While other federal health programs are protected against price increases that outpace inflation, H.R. 3 could be strengthened by expanding the inflationary rebate to sales in the private market, and by measuring Part B and Part D price spikes through both list prices and net prices.  H.R. 3 could also incorporate an excise tax like the one articulated in H.R. 1093/S. 378, the Stop Price Gouging Act,[6] in which revenues obtained through unjustified price increases in excess of inflation face a tax penalty beginning at 50% and reaching as high as 100%.

[1] BioPharma Dive (2018), https://tinyurl.com/y2tyos5o

[2] The baseline price for prescription drugs already on the market is the price from 2016. Part D rebates are based on the average manufacturer price (AMP) and Part B rebates are based on a figure derived from the average sales price (ASP). AMP and ASP are statutorily defined. AMP refers to the average price paid to a manufacturer by wholesalers for drugs distributed to retail pharmacies. ASP refers to the average of all non-Federal sales to wholesalers net of discounts and rebates. 42 U.S.C. §1395w–3a and §1396r–8.
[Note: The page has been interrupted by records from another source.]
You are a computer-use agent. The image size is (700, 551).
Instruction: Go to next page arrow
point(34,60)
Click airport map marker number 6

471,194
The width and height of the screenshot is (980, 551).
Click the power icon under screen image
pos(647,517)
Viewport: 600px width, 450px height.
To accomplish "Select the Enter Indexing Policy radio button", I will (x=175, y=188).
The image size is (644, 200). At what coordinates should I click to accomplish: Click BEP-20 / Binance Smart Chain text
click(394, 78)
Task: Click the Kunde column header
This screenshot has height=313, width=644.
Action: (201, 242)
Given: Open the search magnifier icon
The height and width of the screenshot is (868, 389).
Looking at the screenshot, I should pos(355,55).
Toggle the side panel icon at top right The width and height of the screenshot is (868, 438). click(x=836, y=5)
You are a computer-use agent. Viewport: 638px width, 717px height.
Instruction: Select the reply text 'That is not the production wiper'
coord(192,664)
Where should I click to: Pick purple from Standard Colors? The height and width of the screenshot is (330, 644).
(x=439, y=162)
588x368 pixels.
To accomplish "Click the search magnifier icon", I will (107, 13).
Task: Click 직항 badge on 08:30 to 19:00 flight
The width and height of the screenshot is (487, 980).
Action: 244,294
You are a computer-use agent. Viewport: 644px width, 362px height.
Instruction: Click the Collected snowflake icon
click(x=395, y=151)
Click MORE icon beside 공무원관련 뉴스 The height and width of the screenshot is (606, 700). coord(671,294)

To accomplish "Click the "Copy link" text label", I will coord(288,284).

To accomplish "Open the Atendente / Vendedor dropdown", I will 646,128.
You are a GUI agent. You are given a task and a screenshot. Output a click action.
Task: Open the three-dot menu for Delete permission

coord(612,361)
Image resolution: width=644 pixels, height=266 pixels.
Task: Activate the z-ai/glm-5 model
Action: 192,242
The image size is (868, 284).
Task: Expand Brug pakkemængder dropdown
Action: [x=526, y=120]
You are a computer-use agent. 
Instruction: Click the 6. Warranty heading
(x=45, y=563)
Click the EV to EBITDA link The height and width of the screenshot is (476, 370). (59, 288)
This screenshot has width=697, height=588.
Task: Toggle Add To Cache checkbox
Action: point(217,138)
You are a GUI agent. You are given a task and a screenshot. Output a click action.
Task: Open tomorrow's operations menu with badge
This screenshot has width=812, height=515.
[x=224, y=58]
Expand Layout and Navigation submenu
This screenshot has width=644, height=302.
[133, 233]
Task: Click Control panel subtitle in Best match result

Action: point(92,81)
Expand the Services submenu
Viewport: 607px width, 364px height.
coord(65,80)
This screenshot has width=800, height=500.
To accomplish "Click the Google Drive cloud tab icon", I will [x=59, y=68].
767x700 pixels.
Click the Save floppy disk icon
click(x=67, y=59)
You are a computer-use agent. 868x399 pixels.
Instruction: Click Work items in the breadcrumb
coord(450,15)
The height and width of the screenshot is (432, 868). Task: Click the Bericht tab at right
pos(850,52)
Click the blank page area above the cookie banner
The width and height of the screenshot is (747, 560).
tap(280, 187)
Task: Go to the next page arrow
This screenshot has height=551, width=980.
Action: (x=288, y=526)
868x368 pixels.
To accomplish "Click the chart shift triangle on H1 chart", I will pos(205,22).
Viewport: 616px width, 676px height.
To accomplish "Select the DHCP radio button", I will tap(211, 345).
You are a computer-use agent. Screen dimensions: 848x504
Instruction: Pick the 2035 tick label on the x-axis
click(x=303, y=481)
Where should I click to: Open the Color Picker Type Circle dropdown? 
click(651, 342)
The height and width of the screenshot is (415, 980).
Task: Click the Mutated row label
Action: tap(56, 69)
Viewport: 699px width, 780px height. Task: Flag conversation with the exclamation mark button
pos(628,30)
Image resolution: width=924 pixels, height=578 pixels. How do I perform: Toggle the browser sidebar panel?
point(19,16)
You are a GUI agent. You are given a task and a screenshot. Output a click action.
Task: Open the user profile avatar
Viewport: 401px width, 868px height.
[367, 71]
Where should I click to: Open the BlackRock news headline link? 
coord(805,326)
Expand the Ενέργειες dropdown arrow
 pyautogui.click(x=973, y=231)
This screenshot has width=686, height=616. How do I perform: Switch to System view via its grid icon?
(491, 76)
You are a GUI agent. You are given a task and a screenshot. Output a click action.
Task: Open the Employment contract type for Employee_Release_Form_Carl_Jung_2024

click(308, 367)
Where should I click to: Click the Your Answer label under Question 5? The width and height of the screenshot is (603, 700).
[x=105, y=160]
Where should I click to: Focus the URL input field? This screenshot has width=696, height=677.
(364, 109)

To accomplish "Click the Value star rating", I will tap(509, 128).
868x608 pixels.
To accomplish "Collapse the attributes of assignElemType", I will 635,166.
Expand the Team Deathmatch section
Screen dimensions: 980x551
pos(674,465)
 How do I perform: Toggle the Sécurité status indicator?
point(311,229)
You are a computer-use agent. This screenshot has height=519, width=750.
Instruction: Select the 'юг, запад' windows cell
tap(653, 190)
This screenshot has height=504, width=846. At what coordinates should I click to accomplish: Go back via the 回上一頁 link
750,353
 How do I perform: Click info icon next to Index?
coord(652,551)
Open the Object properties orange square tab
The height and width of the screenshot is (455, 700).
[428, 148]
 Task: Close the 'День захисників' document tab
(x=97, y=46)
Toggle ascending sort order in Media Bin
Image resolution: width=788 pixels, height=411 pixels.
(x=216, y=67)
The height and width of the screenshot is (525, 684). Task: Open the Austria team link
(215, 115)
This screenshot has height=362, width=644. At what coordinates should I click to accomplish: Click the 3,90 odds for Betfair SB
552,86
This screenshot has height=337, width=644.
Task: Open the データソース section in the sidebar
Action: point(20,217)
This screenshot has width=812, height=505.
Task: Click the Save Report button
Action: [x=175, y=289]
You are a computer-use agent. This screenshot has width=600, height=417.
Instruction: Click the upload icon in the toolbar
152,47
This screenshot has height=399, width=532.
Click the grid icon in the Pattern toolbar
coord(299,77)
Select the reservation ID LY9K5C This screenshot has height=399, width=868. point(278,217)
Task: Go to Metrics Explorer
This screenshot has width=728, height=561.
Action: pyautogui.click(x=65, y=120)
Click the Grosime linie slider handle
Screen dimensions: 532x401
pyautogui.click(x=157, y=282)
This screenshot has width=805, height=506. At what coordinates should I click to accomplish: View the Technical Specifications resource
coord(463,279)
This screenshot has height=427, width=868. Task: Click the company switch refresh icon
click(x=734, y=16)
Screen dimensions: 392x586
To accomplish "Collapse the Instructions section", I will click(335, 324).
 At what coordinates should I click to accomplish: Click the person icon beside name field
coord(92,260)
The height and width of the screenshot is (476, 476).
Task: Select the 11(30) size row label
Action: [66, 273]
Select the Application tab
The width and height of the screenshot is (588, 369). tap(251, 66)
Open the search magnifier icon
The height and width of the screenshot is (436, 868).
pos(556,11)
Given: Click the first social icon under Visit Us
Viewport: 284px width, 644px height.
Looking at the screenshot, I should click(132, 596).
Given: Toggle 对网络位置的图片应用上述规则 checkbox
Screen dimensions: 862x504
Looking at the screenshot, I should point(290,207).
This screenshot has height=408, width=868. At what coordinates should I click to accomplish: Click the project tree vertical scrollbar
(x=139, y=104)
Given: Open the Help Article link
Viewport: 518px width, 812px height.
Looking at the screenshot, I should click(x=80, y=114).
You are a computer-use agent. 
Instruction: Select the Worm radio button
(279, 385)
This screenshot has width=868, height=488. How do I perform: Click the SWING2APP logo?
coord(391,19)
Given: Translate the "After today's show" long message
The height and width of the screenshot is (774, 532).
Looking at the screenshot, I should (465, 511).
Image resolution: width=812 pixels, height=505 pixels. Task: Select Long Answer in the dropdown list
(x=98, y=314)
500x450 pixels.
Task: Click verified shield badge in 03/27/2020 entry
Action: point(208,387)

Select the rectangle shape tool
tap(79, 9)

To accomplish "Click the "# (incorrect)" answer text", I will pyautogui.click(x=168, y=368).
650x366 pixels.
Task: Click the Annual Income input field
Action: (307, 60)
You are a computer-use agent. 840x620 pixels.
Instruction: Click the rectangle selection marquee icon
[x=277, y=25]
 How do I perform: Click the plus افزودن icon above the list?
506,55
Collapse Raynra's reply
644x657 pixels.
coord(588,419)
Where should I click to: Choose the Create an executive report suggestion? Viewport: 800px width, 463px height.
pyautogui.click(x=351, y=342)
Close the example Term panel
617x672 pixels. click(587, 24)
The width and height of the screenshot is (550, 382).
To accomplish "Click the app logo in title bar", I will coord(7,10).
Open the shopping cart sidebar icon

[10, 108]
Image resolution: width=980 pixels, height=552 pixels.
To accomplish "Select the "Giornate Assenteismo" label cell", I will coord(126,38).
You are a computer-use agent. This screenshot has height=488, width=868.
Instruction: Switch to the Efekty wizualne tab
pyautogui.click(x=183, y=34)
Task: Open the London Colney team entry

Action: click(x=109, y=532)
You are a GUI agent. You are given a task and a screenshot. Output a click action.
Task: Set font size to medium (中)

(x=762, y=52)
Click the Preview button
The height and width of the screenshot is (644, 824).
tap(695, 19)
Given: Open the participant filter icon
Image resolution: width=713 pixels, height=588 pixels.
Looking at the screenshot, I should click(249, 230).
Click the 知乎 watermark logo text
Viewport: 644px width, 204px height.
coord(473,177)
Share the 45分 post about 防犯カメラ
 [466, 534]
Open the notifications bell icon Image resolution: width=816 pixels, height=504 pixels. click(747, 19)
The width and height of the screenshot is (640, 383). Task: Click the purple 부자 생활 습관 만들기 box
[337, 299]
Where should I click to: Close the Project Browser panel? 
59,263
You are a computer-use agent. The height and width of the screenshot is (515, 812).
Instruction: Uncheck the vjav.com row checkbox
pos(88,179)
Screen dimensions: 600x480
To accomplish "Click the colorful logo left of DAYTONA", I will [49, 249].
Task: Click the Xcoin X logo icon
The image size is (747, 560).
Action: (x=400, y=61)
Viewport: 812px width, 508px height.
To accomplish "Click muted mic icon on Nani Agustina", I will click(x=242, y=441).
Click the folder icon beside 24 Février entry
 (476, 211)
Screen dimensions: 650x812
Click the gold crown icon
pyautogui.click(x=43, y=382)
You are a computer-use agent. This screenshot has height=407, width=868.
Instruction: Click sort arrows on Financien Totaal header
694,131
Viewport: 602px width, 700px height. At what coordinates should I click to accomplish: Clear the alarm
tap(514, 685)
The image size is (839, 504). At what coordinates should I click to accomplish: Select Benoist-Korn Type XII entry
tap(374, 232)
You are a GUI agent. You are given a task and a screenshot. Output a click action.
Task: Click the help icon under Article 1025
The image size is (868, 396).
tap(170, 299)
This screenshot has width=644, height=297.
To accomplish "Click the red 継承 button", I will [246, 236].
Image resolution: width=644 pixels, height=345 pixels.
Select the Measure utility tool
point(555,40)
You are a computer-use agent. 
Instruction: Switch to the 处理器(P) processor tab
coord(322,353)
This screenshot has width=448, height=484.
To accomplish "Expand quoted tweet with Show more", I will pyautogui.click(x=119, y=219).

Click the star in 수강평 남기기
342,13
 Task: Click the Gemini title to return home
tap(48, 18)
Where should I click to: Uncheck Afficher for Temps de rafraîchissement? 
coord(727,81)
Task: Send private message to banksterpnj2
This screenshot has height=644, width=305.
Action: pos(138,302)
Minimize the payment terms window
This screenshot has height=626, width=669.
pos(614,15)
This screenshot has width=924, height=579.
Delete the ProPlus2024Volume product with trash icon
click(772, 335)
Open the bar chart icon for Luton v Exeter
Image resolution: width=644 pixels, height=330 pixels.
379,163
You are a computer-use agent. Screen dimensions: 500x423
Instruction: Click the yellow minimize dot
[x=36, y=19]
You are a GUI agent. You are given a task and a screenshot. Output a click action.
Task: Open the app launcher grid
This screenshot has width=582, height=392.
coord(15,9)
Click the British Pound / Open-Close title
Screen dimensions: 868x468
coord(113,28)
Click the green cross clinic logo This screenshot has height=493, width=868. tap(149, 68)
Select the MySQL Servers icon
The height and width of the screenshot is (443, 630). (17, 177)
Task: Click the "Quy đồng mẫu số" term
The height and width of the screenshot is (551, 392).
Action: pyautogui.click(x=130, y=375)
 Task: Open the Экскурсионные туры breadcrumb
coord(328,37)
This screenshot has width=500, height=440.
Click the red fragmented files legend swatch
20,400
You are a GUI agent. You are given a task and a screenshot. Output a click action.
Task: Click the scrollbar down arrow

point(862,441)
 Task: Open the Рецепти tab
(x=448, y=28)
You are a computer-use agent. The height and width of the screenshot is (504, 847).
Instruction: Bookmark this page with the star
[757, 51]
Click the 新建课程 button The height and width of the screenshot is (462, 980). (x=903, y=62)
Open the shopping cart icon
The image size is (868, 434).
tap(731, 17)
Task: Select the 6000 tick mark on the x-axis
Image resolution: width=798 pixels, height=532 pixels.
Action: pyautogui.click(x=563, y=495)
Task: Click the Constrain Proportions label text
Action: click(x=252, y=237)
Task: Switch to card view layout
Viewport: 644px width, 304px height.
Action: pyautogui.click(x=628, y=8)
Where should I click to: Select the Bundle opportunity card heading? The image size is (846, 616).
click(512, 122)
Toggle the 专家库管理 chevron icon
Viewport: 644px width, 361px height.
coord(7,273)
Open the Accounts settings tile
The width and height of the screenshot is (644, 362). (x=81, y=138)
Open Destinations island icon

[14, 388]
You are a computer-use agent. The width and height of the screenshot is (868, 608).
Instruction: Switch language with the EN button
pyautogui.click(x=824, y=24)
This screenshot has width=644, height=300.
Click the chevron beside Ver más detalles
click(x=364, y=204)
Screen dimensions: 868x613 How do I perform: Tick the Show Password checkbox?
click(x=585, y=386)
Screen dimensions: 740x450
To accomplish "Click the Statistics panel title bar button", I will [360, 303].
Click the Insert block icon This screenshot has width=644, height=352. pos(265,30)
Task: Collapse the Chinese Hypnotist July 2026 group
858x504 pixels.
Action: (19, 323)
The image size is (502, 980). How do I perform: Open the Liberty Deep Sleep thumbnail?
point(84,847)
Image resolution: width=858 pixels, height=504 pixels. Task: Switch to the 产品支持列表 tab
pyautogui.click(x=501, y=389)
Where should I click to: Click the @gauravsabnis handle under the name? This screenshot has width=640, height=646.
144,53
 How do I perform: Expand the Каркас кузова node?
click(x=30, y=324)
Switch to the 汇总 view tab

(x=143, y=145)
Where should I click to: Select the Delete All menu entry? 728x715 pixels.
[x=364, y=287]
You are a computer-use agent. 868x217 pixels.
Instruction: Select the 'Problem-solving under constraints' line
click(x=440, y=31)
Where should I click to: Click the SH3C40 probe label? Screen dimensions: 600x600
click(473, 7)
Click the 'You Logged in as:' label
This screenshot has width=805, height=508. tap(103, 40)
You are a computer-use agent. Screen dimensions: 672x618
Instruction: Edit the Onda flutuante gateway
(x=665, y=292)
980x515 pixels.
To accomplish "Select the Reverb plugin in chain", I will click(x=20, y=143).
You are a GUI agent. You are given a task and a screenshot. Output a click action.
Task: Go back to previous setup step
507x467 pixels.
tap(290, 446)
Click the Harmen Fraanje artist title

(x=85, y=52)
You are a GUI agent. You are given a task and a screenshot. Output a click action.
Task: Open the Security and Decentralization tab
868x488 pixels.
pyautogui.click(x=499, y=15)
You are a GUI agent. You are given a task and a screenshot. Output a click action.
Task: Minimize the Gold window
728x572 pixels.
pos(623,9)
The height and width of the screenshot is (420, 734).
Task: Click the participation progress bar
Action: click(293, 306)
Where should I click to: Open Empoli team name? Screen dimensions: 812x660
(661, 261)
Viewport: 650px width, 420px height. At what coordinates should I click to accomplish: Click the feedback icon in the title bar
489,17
[3] https://icer-review.org/announcements/icer-identifies-costliest-us-drug-price-hikes-that-are-not-supported-by-new-clinical-evidence/

[4] This figure likely overestimates Medicare market share. In 2017, U.S. Truvada sales reached $2.26 billion. Medicare, before rebates, spent $417 million on the drug that year. https://www.gilead.com/news-and-press/press-room/press-releases/2018/2/gilead-sciences-announces-fourth-quarter-and-full-year-2017-financial-results and Medicare Part D Spending Dashboard.

[5] This calculation is based on simplified assumptions about the relationship between list price, net price, average manufacturer price, and the inflation-adjusted price.